◆ **WHAT THE TASK ASKS**
Repeat all entries below exactly as shown.

*** Opening of SUPPLIED DATA ***

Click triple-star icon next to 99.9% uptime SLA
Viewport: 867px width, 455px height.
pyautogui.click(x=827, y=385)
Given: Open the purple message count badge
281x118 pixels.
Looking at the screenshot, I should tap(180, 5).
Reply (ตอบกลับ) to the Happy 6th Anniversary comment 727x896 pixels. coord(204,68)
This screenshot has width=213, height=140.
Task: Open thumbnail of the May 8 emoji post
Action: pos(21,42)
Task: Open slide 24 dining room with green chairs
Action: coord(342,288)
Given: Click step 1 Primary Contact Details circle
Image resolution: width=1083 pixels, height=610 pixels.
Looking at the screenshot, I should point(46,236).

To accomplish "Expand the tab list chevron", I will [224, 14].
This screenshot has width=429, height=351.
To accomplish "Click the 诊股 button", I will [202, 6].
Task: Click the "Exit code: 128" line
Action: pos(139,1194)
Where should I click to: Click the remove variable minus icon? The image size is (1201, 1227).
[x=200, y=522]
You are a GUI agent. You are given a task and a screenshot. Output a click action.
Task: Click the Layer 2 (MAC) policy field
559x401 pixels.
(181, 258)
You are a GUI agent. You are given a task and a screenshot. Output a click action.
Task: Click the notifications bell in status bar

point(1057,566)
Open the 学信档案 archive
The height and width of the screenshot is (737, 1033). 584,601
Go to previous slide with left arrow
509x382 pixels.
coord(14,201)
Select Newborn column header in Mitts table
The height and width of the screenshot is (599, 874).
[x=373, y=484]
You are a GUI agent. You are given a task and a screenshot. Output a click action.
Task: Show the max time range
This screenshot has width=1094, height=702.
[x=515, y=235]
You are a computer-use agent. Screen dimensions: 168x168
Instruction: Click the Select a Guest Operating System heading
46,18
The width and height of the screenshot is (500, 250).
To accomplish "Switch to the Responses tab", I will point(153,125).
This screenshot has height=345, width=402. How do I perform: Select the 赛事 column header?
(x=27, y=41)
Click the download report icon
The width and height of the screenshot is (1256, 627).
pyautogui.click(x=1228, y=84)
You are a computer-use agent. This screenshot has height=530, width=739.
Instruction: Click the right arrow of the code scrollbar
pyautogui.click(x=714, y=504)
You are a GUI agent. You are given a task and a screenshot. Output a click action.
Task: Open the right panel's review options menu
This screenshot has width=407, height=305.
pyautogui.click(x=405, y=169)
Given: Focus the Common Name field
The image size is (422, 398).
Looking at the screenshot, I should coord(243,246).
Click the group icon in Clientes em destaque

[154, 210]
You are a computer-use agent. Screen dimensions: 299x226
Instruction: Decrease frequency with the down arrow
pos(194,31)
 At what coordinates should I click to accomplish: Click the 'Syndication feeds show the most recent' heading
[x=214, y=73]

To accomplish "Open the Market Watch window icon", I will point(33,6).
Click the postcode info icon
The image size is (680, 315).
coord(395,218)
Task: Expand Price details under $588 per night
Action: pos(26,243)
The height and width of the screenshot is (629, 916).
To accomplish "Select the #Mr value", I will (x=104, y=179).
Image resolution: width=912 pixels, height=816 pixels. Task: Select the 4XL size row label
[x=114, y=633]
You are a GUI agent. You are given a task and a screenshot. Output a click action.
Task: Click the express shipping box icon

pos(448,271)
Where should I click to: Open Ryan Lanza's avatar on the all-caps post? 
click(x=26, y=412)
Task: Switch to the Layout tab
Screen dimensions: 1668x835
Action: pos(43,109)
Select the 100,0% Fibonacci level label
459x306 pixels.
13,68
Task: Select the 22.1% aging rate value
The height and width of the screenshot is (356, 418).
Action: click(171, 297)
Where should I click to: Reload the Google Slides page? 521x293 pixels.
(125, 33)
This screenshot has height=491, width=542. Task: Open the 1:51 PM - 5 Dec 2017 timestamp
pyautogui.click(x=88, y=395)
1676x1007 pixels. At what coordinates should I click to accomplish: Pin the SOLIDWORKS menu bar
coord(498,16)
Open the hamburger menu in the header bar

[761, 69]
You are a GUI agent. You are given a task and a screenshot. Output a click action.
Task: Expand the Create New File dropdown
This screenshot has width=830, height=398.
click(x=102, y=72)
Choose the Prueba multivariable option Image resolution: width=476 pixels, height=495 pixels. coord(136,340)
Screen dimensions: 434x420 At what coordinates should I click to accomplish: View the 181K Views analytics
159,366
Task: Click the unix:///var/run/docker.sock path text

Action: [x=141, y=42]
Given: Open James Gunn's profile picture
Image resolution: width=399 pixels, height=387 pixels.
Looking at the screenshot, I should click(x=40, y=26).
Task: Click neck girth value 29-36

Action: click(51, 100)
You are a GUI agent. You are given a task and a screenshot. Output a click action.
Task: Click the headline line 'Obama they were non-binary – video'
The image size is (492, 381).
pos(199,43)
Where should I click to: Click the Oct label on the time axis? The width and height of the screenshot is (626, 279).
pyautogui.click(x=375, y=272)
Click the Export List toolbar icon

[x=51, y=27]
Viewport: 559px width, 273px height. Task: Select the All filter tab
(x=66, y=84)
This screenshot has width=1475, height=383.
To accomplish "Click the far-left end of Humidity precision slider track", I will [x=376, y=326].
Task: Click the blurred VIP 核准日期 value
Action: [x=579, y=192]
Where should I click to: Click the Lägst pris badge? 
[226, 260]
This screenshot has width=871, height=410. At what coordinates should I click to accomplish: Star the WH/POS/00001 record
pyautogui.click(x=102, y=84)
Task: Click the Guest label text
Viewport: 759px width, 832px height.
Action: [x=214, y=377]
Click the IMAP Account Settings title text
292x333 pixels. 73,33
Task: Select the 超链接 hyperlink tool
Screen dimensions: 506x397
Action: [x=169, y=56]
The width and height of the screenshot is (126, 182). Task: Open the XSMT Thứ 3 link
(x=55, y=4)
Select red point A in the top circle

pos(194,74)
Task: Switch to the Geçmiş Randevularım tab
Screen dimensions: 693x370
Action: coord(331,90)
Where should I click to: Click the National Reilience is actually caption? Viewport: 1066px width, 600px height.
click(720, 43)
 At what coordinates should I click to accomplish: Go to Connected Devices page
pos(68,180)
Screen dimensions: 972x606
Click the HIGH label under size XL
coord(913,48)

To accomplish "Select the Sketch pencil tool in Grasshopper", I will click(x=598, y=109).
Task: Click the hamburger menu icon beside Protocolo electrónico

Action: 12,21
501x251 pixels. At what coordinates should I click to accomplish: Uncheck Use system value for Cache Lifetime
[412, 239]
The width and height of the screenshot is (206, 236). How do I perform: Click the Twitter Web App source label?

*** Close of SUPPLIED DATA ***

◆ **ANSWER SPACE**
Click triple-star icon next to 99.9% uptime SLA
Viewport: 867px width, 455px height.
pyautogui.click(x=827, y=385)
Given: Open the purple message count badge
281x118 pixels.
Looking at the screenshot, I should tap(180, 5).
Reply (ตอบกลับ) to the Happy 6th Anniversary comment 727x896 pixels. coord(204,68)
This screenshot has width=213, height=140.
Task: Open thumbnail of the May 8 emoji post
Action: pos(21,42)
Task: Open slide 24 dining room with green chairs
Action: coord(342,288)
Given: Click step 1 Primary Contact Details circle
Image resolution: width=1083 pixels, height=610 pixels.
Looking at the screenshot, I should point(46,236).

To accomplish "Expand the tab list chevron", I will [224, 14].
This screenshot has width=429, height=351.
To accomplish "Click the 诊股 button", I will [202, 6].
Task: Click the "Exit code: 128" line
Action: pos(139,1194)
Where should I click to: Click the remove variable minus icon? The image size is (1201, 1227).
[x=200, y=522]
You are a GUI agent. You are given a task and a screenshot. Output a click action.
Task: Click the Layer 2 (MAC) policy field
559x401 pixels.
(181, 258)
You are a GUI agent. You are given a task and a screenshot. Output a click action.
Task: Click the notifications bell in status bar

point(1057,566)
Open the 学信档案 archive
The height and width of the screenshot is (737, 1033). 584,601
Go to previous slide with left arrow
509x382 pixels.
coord(14,201)
Select Newborn column header in Mitts table
The height and width of the screenshot is (599, 874).
[x=373, y=484]
You are a GUI agent. You are given a task and a screenshot. Output a click action.
Task: Show the max time range
This screenshot has width=1094, height=702.
[x=515, y=235]
You are a computer-use agent. Screen dimensions: 168x168
Instruction: Click the Select a Guest Operating System heading
46,18
The width and height of the screenshot is (500, 250).
To accomplish "Switch to the Responses tab", I will point(153,125).
This screenshot has height=345, width=402. How do I perform: Select the 赛事 column header?
(x=27, y=41)
Click the download report icon
The width and height of the screenshot is (1256, 627).
pyautogui.click(x=1228, y=84)
You are a computer-use agent. This screenshot has height=530, width=739.
Instruction: Click the right arrow of the code scrollbar
pyautogui.click(x=714, y=504)
You are a GUI agent. You are given a task and a screenshot. Output a click action.
Task: Open the right panel's review options menu
This screenshot has width=407, height=305.
pyautogui.click(x=405, y=169)
Given: Focus the Common Name field
The image size is (422, 398).
Looking at the screenshot, I should coord(243,246).
Click the group icon in Clientes em destaque

[154, 210]
You are a computer-use agent. Screen dimensions: 299x226
Instruction: Decrease frequency with the down arrow
pos(194,31)
 At what coordinates should I click to accomplish: Click the 'Syndication feeds show the most recent' heading
[x=214, y=73]

To accomplish "Open the Market Watch window icon", I will point(33,6).
Click the postcode info icon
The image size is (680, 315).
coord(395,218)
Task: Expand Price details under $588 per night
Action: pos(26,243)
The height and width of the screenshot is (629, 916).
To accomplish "Select the #Mr value", I will (x=104, y=179).
Image resolution: width=912 pixels, height=816 pixels. Task: Select the 4XL size row label
[x=114, y=633]
You are a GUI agent. You are given a task and a screenshot. Output a click action.
Task: Click the express shipping box icon

pos(448,271)
Where should I click to: Open Ryan Lanza's avatar on the all-caps post? 
click(x=26, y=412)
Task: Switch to the Layout tab
Screen dimensions: 1668x835
Action: pos(43,109)
Select the 100,0% Fibonacci level label
459x306 pixels.
13,68
Task: Select the 22.1% aging rate value
The height and width of the screenshot is (356, 418).
Action: click(171, 297)
Where should I click to: Reload the Google Slides page? 521x293 pixels.
(125, 33)
This screenshot has height=491, width=542. Task: Open the 1:51 PM - 5 Dec 2017 timestamp
pyautogui.click(x=88, y=395)
1676x1007 pixels. At what coordinates should I click to accomplish: Pin the SOLIDWORKS menu bar
coord(498,16)
Open the hamburger menu in the header bar

[761, 69]
You are a GUI agent. You are given a task and a screenshot. Output a click action.
Task: Expand the Create New File dropdown
This screenshot has width=830, height=398.
click(x=102, y=72)
Choose the Prueba multivariable option Image resolution: width=476 pixels, height=495 pixels. coord(136,340)
Screen dimensions: 434x420 At what coordinates should I click to accomplish: View the 181K Views analytics
159,366
Task: Click the unix:///var/run/docker.sock path text

Action: [x=141, y=42]
Given: Open James Gunn's profile picture
Image resolution: width=399 pixels, height=387 pixels.
Looking at the screenshot, I should click(x=40, y=26).
Task: Click neck girth value 29-36

Action: click(51, 100)
You are a GUI agent. You are given a task and a screenshot. Output a click action.
Task: Click the headline line 'Obama they were non-binary – video'
The image size is (492, 381).
pos(199,43)
Where should I click to: Click the Oct label on the time axis? The width and height of the screenshot is (626, 279).
pyautogui.click(x=375, y=272)
Click the Export List toolbar icon

[x=51, y=27]
Viewport: 559px width, 273px height. Task: Select the All filter tab
(x=66, y=84)
This screenshot has width=1475, height=383.
To accomplish "Click the far-left end of Humidity precision slider track", I will [x=376, y=326].
Task: Click the blurred VIP 核准日期 value
Action: [x=579, y=192]
Where should I click to: Click the Lägst pris badge? 
[226, 260]
This screenshot has width=871, height=410. At what coordinates should I click to accomplish: Star the WH/POS/00001 record
pyautogui.click(x=102, y=84)
Task: Click the Guest label text
Viewport: 759px width, 832px height.
Action: [x=214, y=377]
Click the IMAP Account Settings title text
292x333 pixels. 73,33
Task: Select the 超链接 hyperlink tool
Screen dimensions: 506x397
Action: [x=169, y=56]
The width and height of the screenshot is (126, 182). Task: Open the XSMT Thứ 3 link
(x=55, y=4)
Select red point A in the top circle

pos(194,74)
Task: Switch to the Geçmiş Randevularım tab
Screen dimensions: 693x370
Action: coord(331,90)
Where should I click to: Click the National Reilience is actually caption? Viewport: 1066px width, 600px height.
click(720, 43)
 At what coordinates should I click to accomplish: Go to Connected Devices page
pos(68,180)
Screen dimensions: 972x606
Click the HIGH label under size XL
coord(913,48)

To accomplish "Select the Sketch pencil tool in Grasshopper", I will click(x=598, y=109).
Task: Click the hamburger menu icon beside Protocolo electrónico

Action: 12,21
501x251 pixels. At what coordinates should I click to accomplish: Uncheck Use system value for Cache Lifetime
[412, 239]
The width and height of the screenshot is (206, 236). How do I perform: Click the Twitter Web App source label?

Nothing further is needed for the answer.